Now that the big trials have ended, let the campaign begin for Will County state's attorney.
On Thursday, a jury convicted family killer Christopher Vaughn, and two weeks earlier wife murderer Drew Peterson in a case Glasgow tried himself.
"Everybody criticized me at every stage of that case. Yet, everything I do or did was groundbreaking and innovative, and it was for the public good," said Glasgow.
But Dave Carlson, the Republican candidate for Glasgow's job, says the incumbent manipulated both trials for political purposes.
"The timing of this. These cases had been pending for years and they come forward within a month or two of the election," Carlson said.
"The fact that he would say that I timed it, that's a lie. He knows how the court systems work. This is something I had no control over," Glasgow said.
It's Democrat Glasgow's second run as state's attorney. He was elected twice in the 1990s and again in 2004 and 2008. Chicago-born Carlson, an attorney whose practice includes criminal defense, was hired as an assistant to Jeff Tomczak, the Republican who led the office between 2000 and 2004.
"He never even made it to a second chair in a felony courtroom.

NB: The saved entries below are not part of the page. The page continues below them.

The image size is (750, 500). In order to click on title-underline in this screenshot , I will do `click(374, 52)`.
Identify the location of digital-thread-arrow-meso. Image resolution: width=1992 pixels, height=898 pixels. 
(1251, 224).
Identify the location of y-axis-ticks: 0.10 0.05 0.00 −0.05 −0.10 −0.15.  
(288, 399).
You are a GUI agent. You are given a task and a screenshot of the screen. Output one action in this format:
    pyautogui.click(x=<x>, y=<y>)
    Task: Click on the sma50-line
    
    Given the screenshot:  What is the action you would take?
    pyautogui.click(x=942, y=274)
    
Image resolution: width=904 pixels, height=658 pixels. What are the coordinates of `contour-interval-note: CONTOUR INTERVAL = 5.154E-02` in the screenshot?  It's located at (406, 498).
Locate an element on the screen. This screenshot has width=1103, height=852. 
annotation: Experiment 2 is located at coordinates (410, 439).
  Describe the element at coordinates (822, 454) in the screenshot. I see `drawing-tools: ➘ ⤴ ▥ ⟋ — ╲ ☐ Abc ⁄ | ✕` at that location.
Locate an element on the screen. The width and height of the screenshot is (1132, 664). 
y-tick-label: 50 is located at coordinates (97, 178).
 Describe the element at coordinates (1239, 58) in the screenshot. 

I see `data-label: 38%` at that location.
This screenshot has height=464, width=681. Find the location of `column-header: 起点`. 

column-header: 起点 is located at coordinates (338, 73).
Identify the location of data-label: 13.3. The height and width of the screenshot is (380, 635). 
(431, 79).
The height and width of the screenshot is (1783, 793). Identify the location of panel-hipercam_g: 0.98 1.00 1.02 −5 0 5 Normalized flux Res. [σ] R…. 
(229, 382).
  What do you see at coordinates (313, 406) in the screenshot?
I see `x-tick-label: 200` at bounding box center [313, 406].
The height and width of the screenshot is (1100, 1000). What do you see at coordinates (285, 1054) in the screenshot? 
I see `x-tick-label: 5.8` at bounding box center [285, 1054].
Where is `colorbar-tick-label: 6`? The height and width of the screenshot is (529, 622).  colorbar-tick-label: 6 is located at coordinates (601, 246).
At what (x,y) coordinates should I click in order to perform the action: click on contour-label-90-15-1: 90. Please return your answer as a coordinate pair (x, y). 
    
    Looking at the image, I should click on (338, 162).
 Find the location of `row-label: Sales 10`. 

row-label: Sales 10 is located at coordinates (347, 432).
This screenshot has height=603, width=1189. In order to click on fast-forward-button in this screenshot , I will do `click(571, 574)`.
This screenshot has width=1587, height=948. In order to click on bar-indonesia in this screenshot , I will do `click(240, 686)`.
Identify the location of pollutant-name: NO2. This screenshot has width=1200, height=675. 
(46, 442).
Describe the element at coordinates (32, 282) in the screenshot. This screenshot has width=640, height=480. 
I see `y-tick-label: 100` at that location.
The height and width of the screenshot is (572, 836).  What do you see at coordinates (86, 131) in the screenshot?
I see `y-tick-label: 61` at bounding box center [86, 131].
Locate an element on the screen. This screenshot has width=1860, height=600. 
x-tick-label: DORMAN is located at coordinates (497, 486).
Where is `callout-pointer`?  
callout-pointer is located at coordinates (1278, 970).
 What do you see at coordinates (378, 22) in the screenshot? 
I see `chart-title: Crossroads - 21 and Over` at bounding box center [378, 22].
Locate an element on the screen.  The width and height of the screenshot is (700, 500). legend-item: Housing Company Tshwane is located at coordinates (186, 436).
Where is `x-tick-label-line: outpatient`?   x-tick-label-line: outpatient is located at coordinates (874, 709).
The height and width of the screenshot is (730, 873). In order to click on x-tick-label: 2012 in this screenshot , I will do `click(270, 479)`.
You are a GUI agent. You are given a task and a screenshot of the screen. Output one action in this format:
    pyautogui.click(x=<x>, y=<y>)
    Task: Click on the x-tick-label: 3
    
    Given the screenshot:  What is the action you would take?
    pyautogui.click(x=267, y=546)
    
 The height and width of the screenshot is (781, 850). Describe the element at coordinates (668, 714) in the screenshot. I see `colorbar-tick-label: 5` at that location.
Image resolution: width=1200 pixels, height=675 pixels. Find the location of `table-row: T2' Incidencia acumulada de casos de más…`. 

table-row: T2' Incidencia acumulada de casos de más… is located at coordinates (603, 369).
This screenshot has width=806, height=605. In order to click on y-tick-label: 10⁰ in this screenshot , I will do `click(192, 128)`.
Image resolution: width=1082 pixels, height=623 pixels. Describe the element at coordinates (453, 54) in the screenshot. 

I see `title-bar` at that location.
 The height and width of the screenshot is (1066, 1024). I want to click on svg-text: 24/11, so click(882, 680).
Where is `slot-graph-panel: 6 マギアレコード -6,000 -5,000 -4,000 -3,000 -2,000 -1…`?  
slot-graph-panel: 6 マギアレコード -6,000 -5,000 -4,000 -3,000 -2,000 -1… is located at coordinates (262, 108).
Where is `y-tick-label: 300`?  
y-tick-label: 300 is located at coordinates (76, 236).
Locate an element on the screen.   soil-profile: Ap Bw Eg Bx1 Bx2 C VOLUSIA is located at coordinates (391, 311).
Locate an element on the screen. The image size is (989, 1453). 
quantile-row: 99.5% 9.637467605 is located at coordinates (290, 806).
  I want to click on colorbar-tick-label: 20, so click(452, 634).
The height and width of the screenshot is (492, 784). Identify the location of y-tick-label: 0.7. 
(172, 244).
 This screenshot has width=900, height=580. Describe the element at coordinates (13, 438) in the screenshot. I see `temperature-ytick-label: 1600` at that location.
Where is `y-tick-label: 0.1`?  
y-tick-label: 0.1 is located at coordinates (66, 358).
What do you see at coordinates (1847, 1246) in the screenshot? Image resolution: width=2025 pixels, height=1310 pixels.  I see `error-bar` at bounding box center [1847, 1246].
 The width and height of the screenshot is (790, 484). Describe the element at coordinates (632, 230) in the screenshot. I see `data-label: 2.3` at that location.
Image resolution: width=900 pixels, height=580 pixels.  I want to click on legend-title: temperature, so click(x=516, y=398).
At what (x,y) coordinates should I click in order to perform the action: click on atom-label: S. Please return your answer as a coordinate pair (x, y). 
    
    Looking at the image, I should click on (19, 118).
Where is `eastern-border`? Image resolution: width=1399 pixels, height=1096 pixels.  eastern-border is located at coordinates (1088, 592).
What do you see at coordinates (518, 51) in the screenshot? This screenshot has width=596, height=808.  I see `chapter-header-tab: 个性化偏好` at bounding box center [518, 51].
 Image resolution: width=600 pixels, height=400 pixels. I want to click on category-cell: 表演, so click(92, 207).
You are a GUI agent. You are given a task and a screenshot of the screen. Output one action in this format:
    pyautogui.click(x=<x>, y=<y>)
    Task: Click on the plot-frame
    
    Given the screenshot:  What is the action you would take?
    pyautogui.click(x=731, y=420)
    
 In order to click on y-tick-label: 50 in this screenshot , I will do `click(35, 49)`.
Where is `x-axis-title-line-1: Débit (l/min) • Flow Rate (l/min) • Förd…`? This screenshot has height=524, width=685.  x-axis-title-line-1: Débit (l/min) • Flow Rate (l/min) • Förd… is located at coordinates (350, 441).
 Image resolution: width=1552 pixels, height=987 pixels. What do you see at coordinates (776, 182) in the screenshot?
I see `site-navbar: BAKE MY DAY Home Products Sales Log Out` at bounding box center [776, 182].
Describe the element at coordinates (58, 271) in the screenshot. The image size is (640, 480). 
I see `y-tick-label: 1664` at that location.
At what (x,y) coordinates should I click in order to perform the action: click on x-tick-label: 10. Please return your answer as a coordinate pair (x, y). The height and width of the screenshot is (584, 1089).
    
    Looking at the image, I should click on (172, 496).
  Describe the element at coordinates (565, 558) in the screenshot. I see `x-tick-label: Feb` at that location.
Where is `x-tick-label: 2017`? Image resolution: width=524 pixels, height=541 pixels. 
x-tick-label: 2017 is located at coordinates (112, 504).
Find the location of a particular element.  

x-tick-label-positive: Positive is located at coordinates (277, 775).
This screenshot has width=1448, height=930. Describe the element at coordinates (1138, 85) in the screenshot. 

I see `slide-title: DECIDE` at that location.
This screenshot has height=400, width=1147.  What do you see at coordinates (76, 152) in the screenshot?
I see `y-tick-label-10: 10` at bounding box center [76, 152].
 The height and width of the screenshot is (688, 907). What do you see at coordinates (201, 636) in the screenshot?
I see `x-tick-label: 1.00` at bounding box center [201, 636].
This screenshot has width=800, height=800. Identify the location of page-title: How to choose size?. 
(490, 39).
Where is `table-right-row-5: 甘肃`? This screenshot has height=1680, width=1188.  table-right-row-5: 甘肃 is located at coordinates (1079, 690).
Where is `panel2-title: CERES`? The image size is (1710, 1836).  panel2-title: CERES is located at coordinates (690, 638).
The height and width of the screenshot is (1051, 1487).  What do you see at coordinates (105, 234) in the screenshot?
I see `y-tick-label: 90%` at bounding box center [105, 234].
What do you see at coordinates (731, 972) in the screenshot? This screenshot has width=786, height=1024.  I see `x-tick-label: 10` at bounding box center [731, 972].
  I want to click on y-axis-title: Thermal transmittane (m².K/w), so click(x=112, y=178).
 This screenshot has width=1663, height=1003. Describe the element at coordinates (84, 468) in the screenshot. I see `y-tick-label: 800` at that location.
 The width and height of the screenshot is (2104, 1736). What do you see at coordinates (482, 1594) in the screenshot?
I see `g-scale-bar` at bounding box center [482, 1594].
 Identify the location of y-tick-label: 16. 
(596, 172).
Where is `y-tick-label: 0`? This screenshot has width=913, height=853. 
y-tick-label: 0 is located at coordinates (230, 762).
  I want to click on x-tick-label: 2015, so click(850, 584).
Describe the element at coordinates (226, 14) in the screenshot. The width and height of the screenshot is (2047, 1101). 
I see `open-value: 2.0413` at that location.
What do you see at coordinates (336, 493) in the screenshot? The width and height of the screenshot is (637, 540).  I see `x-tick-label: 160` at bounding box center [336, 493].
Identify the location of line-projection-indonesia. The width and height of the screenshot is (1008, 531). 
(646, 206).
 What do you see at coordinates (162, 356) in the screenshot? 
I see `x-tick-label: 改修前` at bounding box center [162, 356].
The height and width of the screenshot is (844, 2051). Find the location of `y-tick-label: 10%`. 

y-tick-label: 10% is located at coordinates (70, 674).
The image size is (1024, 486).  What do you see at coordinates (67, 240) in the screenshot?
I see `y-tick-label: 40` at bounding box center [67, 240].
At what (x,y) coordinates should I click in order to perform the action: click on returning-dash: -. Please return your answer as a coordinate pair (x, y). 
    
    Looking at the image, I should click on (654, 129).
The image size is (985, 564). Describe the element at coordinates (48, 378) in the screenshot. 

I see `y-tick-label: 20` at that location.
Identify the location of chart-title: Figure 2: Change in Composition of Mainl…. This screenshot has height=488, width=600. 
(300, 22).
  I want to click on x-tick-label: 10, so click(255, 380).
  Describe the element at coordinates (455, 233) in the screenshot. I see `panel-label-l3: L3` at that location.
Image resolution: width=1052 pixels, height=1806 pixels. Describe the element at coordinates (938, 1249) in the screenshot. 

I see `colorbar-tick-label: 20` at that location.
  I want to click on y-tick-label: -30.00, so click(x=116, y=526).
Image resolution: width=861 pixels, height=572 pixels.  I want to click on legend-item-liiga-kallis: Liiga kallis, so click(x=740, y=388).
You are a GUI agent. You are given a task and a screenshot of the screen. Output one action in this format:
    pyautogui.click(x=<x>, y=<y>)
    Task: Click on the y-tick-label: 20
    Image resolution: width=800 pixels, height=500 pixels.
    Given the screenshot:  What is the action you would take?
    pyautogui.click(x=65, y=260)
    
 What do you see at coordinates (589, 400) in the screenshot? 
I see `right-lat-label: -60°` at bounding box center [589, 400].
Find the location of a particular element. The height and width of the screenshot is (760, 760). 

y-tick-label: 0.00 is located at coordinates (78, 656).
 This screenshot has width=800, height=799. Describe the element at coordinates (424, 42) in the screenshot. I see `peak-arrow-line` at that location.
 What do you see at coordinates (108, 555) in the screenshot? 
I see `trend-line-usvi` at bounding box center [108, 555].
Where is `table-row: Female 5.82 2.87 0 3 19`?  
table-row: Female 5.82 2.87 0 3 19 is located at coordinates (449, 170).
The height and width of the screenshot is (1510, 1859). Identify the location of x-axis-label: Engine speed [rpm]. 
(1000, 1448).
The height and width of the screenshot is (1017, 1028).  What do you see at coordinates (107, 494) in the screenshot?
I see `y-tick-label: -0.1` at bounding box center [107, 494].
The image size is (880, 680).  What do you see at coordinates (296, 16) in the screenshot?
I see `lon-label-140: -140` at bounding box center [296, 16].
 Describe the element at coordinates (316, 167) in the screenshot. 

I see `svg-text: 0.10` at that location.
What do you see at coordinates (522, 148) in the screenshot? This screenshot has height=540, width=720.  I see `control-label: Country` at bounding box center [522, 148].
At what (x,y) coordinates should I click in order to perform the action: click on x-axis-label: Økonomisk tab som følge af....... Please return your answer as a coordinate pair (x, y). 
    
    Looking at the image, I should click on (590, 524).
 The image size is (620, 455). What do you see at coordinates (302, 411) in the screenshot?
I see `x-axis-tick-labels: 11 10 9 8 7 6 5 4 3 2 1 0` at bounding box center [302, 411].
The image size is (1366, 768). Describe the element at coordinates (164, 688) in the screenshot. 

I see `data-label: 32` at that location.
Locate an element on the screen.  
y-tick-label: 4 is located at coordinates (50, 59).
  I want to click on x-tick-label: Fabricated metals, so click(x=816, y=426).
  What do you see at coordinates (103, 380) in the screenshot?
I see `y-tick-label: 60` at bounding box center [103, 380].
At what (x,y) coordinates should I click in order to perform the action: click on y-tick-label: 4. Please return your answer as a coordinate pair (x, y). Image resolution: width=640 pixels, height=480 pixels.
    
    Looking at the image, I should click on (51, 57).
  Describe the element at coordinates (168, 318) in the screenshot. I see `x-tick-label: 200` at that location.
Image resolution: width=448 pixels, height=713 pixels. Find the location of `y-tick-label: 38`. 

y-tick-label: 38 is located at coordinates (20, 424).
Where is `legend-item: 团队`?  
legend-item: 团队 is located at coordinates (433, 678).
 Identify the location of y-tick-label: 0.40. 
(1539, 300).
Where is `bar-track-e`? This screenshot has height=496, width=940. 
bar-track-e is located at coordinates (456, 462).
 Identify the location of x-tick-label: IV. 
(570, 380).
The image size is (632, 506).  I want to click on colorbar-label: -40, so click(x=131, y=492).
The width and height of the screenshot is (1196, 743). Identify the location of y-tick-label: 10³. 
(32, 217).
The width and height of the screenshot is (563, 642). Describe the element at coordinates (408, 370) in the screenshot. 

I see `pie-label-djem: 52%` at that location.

And when he left my employ, he was in the juvenile division," Glasgow said.
"In Will County, the biggest problem we're having right now is there's kind of a friends-and-family plan," Carlson said.
Carlson says Glasgow gives county legal business to political buddies, including Chicago Alderman Bob Fioretti, who donated cash to Glasgow's campaign fund.
"These are modest contributions that he's given me. They're in no way tied to the business that he does," Glasgow said.
"I don't believe that any person who is a vendor to the county should contribute to an elected official," Carlson said.
Carlson says during Glasgow's recent terms, a deadly heroin epidemic has swept Will County.
"Heroin deaths have gone up probably five, 600 percent and he hasn't prosecuted anybody for this," said Carlson.
"What's he talking about? He defends the drug dealers," Glasgow said. "I prosecute them."
Glasgow admits that had he lost the Peterson case, this campaign would have had a different dynamic to it.